--- RECORDS FOR THIS EXERCISE Enclosed Below ---

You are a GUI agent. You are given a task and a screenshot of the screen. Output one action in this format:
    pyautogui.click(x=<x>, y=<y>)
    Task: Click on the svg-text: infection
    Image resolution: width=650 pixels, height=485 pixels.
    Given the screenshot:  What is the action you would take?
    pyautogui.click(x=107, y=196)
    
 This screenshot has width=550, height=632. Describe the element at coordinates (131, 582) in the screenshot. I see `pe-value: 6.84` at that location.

--- End of Enclosed RECORDS FOR THIS EXERCISE ---

| WHAT IS EXPECTED |
Retype all of the records above, reproducing every line character for character.

| SOLVED EXERCISE |
You are a GUI agent. You are given a task and a screenshot of the screen. Output one action in this format:
    pyautogui.click(x=<x>, y=<y>)
    Task: Click on the svg-text: infection
    Image resolution: width=650 pixels, height=485 pixels.
    Given the screenshot:  What is the action you would take?
    pyautogui.click(x=107, y=196)
    
 This screenshot has width=550, height=632. Describe the element at coordinates (131, 582) in the screenshot. I see `pe-value: 6.84` at that location.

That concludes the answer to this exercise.